C’est votre premier long métrage de fiction, mais vous avez beaucoup d’expérience documentaire. Compte tenu des conditions difficiles de tournage, ce bagage a dû être bien utile ?

Assurément. J’avais envie de provoquer la fiction en la mettant dans un contexte difficile. J’aurais pu en faire un documentaire, mais j’avais envie de raconter quelque chose, et c’est un récit fictif qui s’est imposé à moi. C’est l’histoire de Sophie [Christine Beaulieu], accompagnée de son amoureux, Mathieu [Jean-Sébastien Courchesne], qui retourne sur les traces d’un passé qui lui est peu familier. Il y a un lourd passé à Schefferville. Tous les allochtones qui ont été là pendant 15, 20 ou 30 ans [les travailleurs de la minière IOC, qui a tiré un trait sur ses activités là-bas en 1982] ont laissé beaucoup de traces. Quand ils ont quitté les lieux, ils n’ont plus regardé derrière. Mais plein de gens sont restés et ont dû vivre avec les conséquences de la fermeture de la mine. Peut-être vu que c’était surtout des Autochtones, on a eu le sentiment que c’était moins grave… J’avais envie que mes personnages observent le poids de l’histoire du lieu.

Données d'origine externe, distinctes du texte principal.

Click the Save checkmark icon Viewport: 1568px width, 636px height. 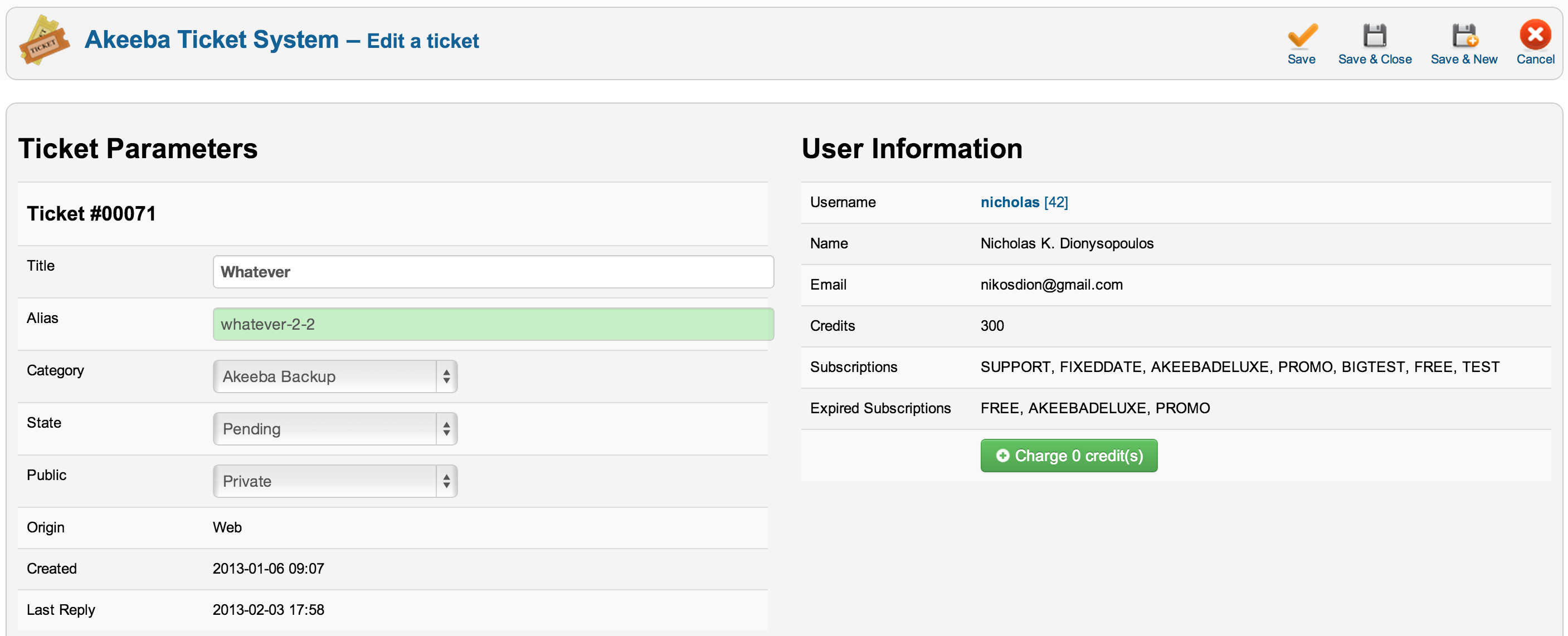pos(1302,35)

Le territoire est presque un personnage à part entière dans le film…

Les traces du passé, elles sont partout. Dans le village, dans les choses qui ne sont plus là, dans les maisons qui ont été démolies. Elles sont aussi dans les trous de mine, comme des cicatrices du passage des travailleurs miniers. Donc oui, pour moi, le lieu est un personnage, et il n’y avait aucune façon qu’on tourne ce film ailleurs que là, parce que c’est un symbole important de l’histoire du Québec. Toutes les traces sont encore visibles, il n’y avait rien à recréer.

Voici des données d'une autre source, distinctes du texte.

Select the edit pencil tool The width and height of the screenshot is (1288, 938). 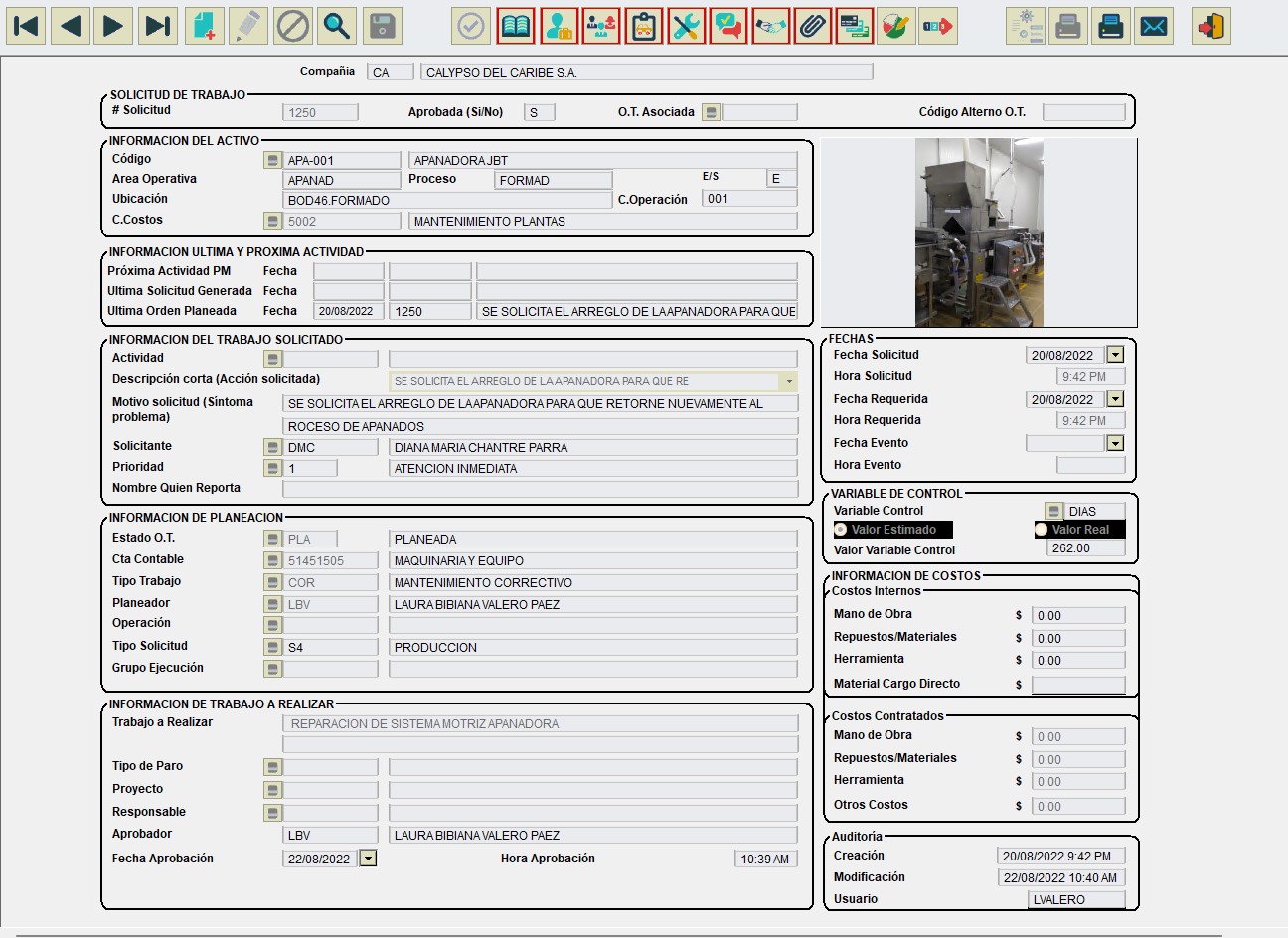pos(248,26)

Vous avez trouvé une partie de la distribution sur place, ce qui imprègne le film d’une certaine authenticité. C’était important pour vous ?

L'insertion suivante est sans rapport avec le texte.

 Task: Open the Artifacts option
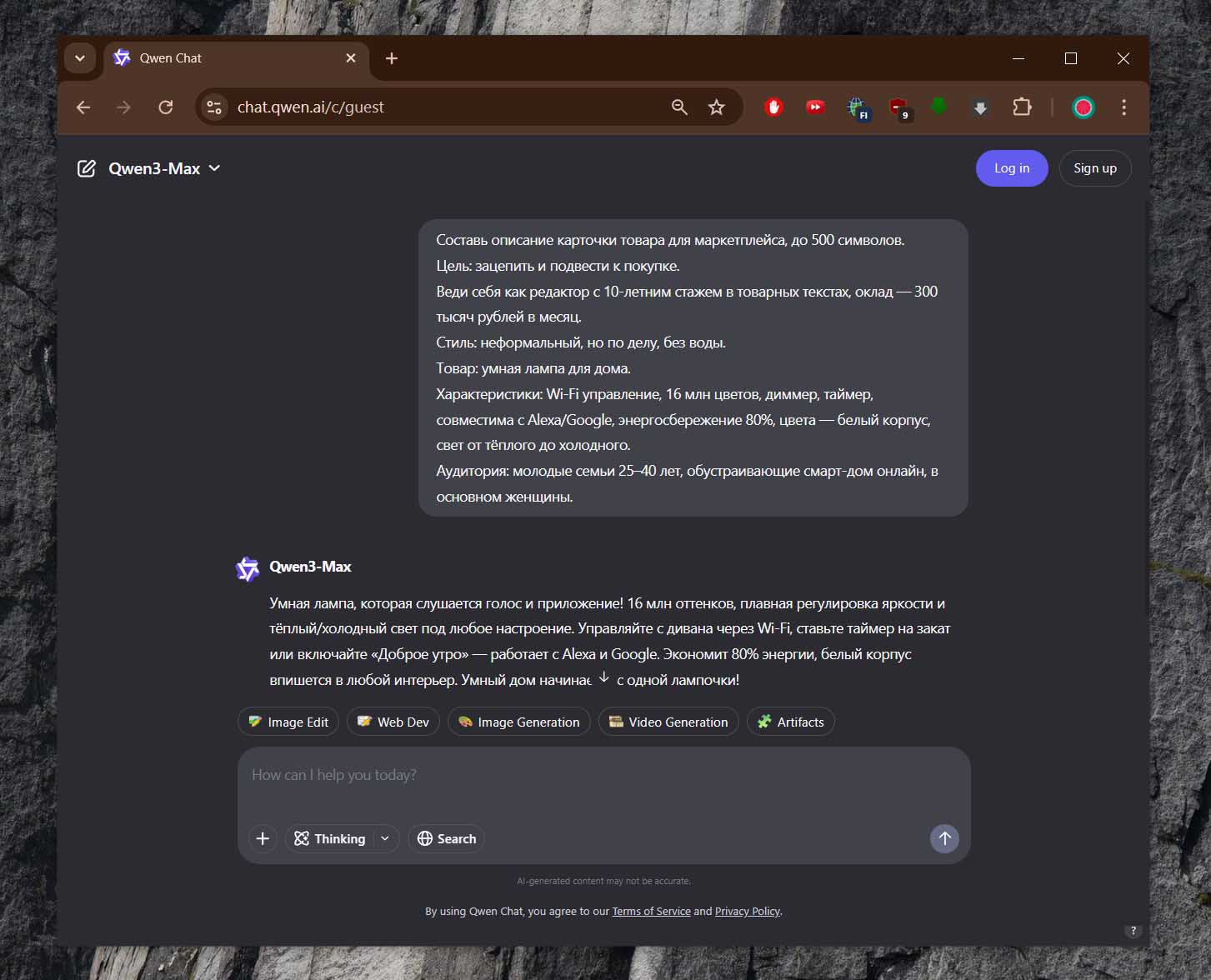coord(790,722)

C’était essentiel que les gens de la place se sentent représentés, se voient et s’entendent [dans le film]. Qu’on entende de l’innu, aussi. Je suis allée cinq années d’affilée dans la région, et j’ai beaucoup travaillé avec les communautés dans le cadre de Wapikoni, donc j’avais de bonnes relations avec les gens de la communauté. Mais trouver des acteurs, ç’a été une autre paire de manches. Les gens, ça se peut qu’ils ne soient pas disponibles ou que ça ne les intéresse pas, et le bassin est quand même assez petit.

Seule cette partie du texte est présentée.